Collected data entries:
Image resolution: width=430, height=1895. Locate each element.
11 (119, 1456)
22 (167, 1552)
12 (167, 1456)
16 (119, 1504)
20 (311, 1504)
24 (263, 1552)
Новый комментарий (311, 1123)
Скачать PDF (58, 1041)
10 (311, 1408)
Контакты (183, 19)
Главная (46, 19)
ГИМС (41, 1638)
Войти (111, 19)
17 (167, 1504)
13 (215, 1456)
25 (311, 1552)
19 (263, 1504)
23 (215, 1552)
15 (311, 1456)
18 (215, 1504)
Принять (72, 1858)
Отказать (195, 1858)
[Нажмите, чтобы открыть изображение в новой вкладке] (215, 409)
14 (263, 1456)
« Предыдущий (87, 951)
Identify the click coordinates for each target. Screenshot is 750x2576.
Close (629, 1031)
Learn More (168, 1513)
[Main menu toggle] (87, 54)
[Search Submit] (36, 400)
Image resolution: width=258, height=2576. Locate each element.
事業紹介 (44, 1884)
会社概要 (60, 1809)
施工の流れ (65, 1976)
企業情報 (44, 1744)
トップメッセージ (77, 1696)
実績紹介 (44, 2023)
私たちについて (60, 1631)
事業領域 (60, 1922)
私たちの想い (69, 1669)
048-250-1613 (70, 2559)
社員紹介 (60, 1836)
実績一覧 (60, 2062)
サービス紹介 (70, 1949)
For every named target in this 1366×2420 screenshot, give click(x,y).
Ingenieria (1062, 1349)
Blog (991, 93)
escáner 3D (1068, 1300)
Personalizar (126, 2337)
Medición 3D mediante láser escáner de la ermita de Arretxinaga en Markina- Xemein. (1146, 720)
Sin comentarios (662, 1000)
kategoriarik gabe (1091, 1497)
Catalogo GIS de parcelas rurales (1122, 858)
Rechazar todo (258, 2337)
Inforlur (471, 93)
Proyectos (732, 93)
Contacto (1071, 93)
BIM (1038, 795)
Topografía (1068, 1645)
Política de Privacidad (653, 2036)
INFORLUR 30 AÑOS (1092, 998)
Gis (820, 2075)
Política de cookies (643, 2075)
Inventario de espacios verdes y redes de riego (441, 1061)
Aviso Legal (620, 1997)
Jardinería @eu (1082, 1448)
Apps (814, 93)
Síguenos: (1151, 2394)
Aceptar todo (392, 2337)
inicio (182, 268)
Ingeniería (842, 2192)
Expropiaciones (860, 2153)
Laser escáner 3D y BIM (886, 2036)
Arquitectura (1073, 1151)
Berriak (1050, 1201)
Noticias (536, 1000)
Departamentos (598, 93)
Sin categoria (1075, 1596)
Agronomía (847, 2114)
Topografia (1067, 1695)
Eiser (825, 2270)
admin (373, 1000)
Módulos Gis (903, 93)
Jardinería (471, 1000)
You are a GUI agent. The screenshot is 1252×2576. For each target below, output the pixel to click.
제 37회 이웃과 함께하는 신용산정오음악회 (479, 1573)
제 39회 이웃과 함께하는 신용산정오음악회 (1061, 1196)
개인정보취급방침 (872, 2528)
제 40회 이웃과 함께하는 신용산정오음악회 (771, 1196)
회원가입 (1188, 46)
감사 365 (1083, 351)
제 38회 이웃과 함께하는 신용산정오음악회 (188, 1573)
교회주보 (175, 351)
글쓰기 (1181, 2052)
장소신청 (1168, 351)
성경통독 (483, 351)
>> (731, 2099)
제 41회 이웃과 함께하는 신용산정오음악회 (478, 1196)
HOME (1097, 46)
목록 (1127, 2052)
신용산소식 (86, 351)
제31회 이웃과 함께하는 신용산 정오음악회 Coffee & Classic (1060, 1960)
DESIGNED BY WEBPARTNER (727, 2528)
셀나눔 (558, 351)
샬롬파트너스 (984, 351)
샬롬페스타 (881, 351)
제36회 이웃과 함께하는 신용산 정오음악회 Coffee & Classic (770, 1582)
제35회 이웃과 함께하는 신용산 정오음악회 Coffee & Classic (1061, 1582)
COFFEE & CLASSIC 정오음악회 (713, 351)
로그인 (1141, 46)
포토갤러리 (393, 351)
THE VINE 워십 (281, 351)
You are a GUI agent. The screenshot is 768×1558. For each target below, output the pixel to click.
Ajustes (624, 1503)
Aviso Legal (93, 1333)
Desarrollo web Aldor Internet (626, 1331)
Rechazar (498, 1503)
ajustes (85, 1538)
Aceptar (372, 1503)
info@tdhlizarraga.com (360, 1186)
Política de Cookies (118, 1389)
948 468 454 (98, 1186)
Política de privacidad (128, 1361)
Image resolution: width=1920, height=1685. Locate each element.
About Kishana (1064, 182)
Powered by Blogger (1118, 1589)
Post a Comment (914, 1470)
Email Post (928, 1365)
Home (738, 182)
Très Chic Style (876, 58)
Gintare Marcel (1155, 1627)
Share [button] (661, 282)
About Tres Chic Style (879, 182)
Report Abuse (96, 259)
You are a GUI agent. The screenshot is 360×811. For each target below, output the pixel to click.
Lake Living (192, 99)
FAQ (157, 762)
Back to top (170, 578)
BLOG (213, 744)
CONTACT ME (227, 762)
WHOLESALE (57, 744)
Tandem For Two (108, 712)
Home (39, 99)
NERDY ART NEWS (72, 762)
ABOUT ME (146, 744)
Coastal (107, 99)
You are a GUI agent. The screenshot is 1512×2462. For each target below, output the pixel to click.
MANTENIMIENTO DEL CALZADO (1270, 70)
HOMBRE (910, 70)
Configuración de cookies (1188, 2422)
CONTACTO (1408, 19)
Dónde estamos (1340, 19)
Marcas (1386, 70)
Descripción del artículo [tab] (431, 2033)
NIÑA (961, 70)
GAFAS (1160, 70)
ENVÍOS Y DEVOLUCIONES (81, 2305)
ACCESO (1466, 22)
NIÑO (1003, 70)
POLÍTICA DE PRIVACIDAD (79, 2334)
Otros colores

__What this task involves__
Pull every line with "신용산정오음악회" from the records.

__Output for this exercise__
제 37회 이웃과 함께하는 신용산정오음악회 (479, 1573)
제 39회 이웃과 함께하는 신용산정오음악회 (1061, 1196)
제 40회 이웃과 함께하는 신용산정오음악회 (771, 1196)
제 38회 이웃과 함께하는 신용산정오음악회 (188, 1573)
제 41회 이웃과 함께하는 신용산정오음악회 (478, 1196)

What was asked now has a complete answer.